All plans for the utilisation of this important material have been more or less interfered with, in consequence of the assumption that there was something pestiferous or unhealthy in the fermentation, exposure, and smell of sewage. That celebrated civil engineer, Mr. Kawlinson, when examined before a committee of the House of Commons, said, that the health of the people was the first consideration ; but he laid down the following propositions:—
1. That atmospheric air, strongly impregnated with odours of various kinds, was not necessarily injurious to health.
2. That atmospheric air, without smell, was often most deadly. From these two propositions he inferred : 3. That there was no necessary connection between smell and deleterious gases. Smells by themselves he considered to be non-injurious. They were not even a nuisance to those who lived among them. The sense of odour was very easily paralysed. 4. That deleterious gases arising from excreta were injurious when inhaled from pent-up drains. 5. That emanations from drains and sewage entering running streams were in no way dangerous. 6. That costly drainage works would not necessarily diminish the amount of disease. The general conclusion at which he arrived was this : that so far from sewage being poisonous or injurious to man, it was a source of growth to the vegetable, and through that to the animal world.
We have the testimony of Dr. Livingstone, that stinks were not the cause of fever in Africa ; although he and his companions remained a whole night in water literally as black as ink, and having a most abominable smell, turning the white paint of the vessel quite black, no fever followed, and the natives had no disease in consequence. From all his other experience, Dr. Livingstone came to the conclusion that it was very desirable to get rid of bad smells as soon as possible, but he thought it would be a great mistake if medical men or others supposed from the presence of a bad smell that there must be fever.
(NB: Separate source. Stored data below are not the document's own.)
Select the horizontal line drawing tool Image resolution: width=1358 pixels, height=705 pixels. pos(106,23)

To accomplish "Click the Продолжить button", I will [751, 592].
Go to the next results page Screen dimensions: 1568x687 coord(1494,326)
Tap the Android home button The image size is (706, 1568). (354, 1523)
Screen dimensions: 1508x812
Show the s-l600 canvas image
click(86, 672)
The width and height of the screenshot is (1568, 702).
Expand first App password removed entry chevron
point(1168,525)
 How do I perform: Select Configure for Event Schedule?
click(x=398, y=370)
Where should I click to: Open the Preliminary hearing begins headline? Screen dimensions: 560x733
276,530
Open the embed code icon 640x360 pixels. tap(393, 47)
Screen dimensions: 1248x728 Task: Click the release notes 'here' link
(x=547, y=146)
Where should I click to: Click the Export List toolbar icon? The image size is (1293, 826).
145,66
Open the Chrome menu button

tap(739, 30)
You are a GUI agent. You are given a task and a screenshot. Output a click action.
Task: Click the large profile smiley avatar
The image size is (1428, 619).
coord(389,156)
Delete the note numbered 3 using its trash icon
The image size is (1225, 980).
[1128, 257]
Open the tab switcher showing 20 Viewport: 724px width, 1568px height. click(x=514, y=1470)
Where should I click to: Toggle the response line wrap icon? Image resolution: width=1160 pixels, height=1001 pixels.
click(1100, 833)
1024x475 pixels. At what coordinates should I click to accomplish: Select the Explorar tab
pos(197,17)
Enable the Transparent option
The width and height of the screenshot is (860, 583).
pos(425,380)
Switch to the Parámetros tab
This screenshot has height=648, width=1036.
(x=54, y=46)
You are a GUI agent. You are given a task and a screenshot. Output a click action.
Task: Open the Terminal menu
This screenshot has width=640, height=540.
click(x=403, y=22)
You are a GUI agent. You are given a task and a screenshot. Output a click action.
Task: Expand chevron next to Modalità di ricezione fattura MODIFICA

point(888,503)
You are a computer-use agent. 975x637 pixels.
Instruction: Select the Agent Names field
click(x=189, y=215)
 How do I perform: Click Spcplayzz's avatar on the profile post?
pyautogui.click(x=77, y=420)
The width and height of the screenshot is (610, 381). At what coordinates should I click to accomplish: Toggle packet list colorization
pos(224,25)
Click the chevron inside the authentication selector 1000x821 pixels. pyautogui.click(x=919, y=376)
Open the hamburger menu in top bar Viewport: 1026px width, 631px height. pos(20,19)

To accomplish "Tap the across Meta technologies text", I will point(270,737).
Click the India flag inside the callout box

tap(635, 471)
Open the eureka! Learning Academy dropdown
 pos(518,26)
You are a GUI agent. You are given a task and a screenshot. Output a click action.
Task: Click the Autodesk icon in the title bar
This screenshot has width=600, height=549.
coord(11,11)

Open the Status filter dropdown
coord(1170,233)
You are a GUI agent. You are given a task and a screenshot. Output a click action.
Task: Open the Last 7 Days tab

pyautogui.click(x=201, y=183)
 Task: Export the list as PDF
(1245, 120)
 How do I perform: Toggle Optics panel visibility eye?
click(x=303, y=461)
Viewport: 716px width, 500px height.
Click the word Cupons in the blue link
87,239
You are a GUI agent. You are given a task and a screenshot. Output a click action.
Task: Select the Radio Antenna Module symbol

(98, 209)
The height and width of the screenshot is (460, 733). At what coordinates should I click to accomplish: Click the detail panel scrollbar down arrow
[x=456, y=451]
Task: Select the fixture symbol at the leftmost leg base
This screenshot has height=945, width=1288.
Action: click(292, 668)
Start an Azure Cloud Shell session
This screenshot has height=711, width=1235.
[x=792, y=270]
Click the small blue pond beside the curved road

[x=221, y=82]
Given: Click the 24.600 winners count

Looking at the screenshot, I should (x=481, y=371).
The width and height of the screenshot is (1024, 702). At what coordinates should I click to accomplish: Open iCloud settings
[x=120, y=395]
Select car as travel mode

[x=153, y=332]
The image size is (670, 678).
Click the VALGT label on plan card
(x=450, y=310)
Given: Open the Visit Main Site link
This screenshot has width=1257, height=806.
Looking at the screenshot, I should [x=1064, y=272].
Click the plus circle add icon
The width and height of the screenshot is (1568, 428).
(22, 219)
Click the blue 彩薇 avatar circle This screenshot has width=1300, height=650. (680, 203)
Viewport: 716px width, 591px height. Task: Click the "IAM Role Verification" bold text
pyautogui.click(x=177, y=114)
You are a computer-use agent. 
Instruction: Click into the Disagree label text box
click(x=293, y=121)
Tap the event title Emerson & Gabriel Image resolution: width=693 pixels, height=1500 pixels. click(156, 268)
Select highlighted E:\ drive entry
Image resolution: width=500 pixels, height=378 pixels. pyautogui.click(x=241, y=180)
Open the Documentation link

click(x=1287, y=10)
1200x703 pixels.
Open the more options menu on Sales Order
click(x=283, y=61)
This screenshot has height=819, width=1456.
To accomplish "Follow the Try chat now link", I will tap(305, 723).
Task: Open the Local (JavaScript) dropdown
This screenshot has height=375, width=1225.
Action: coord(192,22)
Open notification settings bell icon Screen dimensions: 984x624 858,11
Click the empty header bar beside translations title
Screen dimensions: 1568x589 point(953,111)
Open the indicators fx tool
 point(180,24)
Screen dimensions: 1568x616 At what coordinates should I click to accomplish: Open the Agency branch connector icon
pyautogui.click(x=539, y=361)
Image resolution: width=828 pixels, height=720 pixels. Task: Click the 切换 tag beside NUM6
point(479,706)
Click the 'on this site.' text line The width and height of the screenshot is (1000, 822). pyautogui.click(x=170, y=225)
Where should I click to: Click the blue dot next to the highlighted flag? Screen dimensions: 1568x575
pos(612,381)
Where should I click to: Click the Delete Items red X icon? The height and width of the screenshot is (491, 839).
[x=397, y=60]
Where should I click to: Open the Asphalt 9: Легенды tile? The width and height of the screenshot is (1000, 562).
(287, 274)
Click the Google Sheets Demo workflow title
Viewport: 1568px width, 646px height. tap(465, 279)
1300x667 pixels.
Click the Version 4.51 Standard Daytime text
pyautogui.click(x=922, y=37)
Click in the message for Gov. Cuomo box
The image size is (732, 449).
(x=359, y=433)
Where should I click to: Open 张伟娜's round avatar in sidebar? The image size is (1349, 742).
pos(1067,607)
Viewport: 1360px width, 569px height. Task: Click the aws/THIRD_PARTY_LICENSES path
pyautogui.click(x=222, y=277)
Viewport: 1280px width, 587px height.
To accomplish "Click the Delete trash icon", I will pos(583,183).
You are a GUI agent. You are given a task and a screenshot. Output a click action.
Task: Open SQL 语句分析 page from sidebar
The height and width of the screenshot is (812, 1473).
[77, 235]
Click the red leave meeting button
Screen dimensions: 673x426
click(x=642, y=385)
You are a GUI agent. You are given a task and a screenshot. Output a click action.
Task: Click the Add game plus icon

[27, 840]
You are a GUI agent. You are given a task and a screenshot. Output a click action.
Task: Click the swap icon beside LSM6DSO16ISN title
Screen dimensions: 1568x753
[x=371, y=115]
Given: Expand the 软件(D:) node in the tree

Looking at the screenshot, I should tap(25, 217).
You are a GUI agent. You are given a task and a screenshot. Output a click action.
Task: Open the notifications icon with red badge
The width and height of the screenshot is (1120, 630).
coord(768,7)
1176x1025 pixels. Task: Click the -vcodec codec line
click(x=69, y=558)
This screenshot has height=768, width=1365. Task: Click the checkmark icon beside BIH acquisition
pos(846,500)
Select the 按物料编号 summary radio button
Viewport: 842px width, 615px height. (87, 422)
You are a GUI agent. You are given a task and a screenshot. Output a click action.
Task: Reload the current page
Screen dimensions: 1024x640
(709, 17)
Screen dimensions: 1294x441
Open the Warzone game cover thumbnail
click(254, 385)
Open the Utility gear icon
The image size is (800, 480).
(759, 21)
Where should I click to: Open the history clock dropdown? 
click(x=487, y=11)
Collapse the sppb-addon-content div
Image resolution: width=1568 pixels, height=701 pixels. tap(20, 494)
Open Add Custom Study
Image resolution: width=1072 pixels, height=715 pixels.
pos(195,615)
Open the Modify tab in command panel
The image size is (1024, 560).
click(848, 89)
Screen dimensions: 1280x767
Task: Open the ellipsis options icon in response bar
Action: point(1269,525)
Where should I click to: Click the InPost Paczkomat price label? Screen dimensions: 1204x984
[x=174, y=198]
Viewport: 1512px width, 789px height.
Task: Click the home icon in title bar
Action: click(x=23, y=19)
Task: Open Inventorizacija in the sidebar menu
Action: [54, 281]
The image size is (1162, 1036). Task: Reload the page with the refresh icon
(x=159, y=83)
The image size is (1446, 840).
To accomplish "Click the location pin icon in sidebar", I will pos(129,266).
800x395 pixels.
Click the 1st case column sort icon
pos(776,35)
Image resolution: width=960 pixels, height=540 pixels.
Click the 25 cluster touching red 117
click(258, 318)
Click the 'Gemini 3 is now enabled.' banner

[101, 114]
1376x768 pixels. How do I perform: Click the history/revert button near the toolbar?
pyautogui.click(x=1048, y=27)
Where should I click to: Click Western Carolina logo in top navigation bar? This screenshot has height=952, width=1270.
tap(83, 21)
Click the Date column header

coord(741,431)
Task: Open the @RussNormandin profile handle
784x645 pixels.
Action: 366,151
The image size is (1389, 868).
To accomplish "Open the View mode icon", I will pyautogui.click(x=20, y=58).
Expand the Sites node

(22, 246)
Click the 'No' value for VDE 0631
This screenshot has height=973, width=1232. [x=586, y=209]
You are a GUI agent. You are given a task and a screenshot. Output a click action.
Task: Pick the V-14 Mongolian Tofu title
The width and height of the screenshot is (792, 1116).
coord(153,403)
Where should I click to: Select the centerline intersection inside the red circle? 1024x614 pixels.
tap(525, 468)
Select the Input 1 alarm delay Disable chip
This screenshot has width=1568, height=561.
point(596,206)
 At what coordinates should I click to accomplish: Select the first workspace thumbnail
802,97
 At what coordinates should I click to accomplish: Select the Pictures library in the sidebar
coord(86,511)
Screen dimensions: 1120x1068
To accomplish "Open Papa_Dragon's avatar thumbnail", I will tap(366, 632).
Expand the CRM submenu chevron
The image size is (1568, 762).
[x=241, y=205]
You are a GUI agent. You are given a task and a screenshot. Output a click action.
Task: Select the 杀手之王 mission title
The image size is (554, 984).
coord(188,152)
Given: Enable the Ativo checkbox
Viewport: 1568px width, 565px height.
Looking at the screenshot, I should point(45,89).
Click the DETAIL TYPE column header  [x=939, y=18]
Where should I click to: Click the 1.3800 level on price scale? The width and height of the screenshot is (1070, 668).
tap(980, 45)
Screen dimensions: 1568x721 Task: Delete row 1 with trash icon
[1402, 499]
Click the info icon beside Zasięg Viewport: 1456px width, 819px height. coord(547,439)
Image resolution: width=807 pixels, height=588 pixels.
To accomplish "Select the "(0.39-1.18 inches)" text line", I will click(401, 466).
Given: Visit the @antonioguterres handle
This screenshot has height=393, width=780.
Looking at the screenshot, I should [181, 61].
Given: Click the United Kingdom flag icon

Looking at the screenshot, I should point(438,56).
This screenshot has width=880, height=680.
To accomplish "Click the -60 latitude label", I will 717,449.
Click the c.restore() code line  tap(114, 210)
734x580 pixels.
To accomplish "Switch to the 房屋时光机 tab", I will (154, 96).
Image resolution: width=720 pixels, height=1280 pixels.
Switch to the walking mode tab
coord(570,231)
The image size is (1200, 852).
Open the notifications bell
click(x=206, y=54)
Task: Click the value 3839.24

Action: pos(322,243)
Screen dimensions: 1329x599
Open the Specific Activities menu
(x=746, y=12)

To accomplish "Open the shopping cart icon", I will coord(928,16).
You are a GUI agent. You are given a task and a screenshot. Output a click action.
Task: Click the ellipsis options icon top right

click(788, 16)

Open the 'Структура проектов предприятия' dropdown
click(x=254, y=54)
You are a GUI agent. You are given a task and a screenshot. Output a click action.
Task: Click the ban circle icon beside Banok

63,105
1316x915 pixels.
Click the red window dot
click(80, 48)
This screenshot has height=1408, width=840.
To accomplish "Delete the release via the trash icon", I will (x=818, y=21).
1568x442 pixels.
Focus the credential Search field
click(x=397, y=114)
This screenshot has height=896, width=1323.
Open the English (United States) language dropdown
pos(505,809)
In conclusion, I have only to offer a few practical observations upon the sewage and drainage of Melbourne.
With a full appreciation of the extreme gravity of this question, I fearlessly assert that those whose duty it is to initiate a sewer system for Melbourne, and who delay it on the
plea that it is necessary to make a complete survey of the city and suburbs, with a view to the construction of one concentrated sewer system, are acting injudiciously, and without a true knowledge of the insurmountable difficulties in disposing of the gross sewage of the city in one or more focal outlets. The thing is utterly out of the question, for the putrid solids would poison the waters of our river, and if let into the sea, they would infest the promenade shore of the Bay, now so clean and healthy.
All methods for disposing of the excretal sewage which may depend on domestic aid in carrying out, will fail, as the plan, wherever it has been tried, has failed. The cart and tub system will prove offensive, expensive, intrusive; and, to outlying houses, the service on the part of the contractor will be evaded, as is the dust contract in some of our suburbs at the present time.
Men who have travelled extensively agree that they have seldom seen a town so free from foul smells, or so admirably situated as Melbourne with regard to its facilities for drainage ; wherever we may direct our steps we find high and low levels exactly suited for independent excretal drainage, carried from the high to the low levels, and thence into cemented blue stone collecting tanks, whence the sewage would be removed by the pneumatic cart system, and given back to the land. It needs no demonstration to show that, as we draw from the soil its fertilising strength, it must become weak and used up, unless the decomposed matter be again returned to it.